(DATA FOR PROCESSING)

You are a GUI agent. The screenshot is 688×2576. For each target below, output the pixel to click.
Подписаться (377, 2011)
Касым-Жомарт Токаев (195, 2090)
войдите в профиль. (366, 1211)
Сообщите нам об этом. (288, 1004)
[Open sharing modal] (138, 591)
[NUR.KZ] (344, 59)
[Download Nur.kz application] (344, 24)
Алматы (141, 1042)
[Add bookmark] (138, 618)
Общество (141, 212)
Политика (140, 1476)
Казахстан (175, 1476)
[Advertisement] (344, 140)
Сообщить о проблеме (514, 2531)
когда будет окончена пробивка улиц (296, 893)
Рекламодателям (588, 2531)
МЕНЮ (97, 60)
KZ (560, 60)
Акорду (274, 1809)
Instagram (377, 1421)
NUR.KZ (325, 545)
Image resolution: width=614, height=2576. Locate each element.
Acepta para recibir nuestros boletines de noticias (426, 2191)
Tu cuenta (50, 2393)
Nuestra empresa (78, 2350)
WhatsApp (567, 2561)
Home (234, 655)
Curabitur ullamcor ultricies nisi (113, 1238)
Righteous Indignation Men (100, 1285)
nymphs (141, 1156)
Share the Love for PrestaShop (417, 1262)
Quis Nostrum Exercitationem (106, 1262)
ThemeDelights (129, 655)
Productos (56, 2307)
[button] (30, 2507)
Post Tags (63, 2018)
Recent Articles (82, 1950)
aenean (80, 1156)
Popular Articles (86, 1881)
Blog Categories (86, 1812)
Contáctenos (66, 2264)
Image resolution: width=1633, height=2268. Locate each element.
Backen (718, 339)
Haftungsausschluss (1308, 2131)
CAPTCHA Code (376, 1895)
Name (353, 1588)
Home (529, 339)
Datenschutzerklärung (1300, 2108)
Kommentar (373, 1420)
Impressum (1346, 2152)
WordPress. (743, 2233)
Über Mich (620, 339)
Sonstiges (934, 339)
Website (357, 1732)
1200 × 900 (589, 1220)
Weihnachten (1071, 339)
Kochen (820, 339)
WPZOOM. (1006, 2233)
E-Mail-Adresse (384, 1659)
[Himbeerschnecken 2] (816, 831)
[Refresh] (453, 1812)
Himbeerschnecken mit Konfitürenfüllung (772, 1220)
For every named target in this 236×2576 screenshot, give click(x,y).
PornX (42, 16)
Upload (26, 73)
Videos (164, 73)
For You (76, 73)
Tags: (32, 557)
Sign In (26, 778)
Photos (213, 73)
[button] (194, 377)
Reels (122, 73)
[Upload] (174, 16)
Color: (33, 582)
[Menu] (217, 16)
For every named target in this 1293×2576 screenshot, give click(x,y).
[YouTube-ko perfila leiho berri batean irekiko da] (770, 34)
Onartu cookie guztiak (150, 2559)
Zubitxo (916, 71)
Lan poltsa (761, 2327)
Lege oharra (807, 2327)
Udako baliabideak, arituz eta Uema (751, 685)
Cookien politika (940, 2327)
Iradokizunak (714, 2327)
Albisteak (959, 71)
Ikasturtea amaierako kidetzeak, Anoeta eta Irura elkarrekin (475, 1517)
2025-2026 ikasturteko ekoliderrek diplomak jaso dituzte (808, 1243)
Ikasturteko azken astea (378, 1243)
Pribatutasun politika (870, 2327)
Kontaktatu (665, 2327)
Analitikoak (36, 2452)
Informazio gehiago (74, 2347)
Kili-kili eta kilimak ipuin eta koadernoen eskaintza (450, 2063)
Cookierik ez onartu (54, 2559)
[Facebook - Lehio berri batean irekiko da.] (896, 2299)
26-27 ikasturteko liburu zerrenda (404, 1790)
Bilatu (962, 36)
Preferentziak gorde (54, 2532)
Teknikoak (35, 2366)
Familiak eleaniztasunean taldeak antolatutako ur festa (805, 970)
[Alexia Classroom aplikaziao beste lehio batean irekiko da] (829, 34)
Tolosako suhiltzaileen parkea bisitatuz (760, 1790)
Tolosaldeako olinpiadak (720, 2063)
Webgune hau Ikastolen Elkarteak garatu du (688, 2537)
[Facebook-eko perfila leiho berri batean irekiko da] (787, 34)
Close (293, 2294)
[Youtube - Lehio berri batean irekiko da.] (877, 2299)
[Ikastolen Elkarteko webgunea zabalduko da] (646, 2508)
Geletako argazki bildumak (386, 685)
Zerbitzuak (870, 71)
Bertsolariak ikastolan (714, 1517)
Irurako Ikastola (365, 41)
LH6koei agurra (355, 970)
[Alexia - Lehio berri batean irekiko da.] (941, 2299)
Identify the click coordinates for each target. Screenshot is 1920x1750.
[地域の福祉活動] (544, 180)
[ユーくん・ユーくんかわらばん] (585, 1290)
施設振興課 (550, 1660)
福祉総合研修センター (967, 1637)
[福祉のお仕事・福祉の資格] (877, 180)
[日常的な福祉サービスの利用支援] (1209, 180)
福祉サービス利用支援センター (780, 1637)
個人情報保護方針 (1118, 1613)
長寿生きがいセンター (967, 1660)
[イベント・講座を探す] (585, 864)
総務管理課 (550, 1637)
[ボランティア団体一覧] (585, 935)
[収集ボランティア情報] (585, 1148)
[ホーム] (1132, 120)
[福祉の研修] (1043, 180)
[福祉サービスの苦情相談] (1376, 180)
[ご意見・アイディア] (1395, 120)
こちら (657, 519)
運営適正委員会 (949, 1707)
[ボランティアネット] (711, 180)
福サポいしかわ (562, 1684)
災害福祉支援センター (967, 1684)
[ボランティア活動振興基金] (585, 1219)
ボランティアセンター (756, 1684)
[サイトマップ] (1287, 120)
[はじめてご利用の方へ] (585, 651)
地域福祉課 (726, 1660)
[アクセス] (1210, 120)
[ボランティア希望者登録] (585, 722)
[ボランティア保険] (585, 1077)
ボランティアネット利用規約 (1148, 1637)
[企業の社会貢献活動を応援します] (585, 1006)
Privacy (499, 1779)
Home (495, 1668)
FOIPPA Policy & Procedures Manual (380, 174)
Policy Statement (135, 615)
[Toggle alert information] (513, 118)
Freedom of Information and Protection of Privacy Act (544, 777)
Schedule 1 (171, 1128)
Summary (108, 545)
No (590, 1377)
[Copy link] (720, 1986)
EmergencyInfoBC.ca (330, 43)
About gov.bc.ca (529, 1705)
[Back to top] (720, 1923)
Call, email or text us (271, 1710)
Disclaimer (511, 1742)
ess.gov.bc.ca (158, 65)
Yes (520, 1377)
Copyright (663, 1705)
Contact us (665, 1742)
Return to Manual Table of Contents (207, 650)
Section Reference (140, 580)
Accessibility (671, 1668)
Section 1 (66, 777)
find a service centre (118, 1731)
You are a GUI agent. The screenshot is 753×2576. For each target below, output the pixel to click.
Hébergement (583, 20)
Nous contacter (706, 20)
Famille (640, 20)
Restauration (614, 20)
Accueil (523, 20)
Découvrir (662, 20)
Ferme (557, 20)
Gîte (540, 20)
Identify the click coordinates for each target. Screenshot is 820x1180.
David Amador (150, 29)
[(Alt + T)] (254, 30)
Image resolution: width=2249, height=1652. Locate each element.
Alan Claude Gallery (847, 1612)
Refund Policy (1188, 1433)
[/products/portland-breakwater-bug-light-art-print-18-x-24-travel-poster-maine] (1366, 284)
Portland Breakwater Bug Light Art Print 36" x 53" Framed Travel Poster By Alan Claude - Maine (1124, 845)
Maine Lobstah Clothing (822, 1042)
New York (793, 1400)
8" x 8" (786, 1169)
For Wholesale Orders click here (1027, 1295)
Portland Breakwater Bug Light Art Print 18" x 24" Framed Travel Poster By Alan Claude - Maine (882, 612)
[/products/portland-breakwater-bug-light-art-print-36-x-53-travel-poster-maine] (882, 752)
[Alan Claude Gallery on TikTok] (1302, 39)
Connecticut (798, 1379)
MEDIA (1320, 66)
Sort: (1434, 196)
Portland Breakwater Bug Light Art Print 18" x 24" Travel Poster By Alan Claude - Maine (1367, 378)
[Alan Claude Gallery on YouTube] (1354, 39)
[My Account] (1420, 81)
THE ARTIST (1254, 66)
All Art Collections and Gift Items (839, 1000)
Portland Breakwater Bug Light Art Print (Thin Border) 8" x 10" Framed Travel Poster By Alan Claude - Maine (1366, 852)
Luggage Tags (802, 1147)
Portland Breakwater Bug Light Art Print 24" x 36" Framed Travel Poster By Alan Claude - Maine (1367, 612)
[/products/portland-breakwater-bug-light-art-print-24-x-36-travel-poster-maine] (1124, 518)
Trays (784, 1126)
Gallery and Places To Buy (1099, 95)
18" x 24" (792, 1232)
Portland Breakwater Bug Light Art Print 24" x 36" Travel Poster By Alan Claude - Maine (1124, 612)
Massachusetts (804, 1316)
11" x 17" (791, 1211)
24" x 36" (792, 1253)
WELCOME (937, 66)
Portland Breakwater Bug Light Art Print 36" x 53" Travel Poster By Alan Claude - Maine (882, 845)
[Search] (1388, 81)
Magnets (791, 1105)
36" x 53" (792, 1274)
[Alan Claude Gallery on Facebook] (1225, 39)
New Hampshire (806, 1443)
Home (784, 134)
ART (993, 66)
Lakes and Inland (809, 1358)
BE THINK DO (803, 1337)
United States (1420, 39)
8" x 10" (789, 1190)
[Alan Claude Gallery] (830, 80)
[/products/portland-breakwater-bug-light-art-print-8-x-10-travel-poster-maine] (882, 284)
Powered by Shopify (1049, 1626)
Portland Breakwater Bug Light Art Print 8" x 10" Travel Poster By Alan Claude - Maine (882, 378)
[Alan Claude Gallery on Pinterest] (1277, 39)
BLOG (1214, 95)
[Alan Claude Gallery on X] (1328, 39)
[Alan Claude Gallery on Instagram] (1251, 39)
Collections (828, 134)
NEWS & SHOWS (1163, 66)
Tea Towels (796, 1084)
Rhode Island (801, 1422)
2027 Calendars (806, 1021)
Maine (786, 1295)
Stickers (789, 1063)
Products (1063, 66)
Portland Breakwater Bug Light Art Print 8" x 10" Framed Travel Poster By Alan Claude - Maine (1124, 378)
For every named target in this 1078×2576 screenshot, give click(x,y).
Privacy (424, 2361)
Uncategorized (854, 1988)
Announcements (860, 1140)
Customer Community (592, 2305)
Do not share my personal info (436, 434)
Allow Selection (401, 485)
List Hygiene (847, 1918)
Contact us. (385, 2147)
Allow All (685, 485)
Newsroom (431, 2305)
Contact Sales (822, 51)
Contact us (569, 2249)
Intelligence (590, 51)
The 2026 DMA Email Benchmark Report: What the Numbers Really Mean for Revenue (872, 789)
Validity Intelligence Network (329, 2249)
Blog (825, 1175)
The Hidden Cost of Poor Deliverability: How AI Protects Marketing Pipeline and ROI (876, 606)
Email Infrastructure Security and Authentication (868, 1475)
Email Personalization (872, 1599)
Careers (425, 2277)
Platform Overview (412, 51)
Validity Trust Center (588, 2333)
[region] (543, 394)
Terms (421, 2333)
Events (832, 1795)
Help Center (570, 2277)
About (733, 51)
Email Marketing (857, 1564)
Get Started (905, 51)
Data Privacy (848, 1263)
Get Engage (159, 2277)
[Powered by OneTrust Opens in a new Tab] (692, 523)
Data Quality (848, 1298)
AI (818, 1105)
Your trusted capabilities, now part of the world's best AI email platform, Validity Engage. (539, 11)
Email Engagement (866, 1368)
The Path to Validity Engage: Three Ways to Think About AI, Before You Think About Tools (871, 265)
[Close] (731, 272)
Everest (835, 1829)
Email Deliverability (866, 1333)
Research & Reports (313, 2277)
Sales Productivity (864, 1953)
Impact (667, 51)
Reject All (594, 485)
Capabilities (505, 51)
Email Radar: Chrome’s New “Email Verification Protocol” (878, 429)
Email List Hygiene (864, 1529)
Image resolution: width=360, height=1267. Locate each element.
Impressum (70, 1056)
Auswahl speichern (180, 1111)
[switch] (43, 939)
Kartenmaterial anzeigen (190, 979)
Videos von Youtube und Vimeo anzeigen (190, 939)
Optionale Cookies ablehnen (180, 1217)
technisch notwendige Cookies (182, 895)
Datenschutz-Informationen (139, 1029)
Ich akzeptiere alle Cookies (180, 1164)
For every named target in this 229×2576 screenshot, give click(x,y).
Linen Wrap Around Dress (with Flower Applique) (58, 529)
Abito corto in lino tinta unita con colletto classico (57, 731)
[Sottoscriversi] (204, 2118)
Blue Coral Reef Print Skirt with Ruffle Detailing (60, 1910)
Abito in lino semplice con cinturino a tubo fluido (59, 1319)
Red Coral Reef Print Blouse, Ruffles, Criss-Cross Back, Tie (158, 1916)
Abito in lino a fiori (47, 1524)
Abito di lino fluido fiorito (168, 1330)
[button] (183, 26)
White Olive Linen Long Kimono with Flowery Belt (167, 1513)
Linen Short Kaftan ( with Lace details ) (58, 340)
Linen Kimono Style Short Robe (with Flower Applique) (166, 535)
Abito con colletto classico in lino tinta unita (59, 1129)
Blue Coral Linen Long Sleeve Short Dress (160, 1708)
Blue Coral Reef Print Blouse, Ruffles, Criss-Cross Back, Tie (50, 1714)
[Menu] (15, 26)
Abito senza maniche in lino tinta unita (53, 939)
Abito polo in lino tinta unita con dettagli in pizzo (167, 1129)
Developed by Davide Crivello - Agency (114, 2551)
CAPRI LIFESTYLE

(End DATA FOR PROCESSING)

### EXERCISE
Exactly the lines from the one containing "Blue Coral Reef Print Skirt" through the end of the records should be reproduced, and no others.

### EXERCISE SOLUTION
Blue Coral Reef Print Skirt with Ruffle Detailing (60, 1910)
Abito in lino semplice con cinturino a tubo fluido (59, 1319)
Red Coral Reef Print Blouse, Ruffles, Criss-Cross Back, Tie (158, 1916)
Abito in lino a fiori (47, 1524)
Abito di lino fluido fiorito (168, 1330)
[button] (183, 26)
White Olive Linen Long Kimono with Flowery Belt (167, 1513)
Linen Short Kaftan ( with Lace details ) (58, 340)
Linen Kimono Style Short Robe (with Flower Applique) (166, 535)
Abito con colletto classico in lino tinta unita (59, 1129)
Blue Coral Linen Long Sleeve Short Dress (160, 1708)
Blue Coral Reef Print Blouse, Ruffles, Criss-Cross Back, Tie (50, 1714)
[Menu] (15, 26)
Abito senza maniche in lino tinta unita (53, 939)
Abito polo in lino tinta unita con dettagli in pizzo (167, 1129)
Developed by Davide Crivello - Agency (114, 2551)
CAPRI LIFESTYLE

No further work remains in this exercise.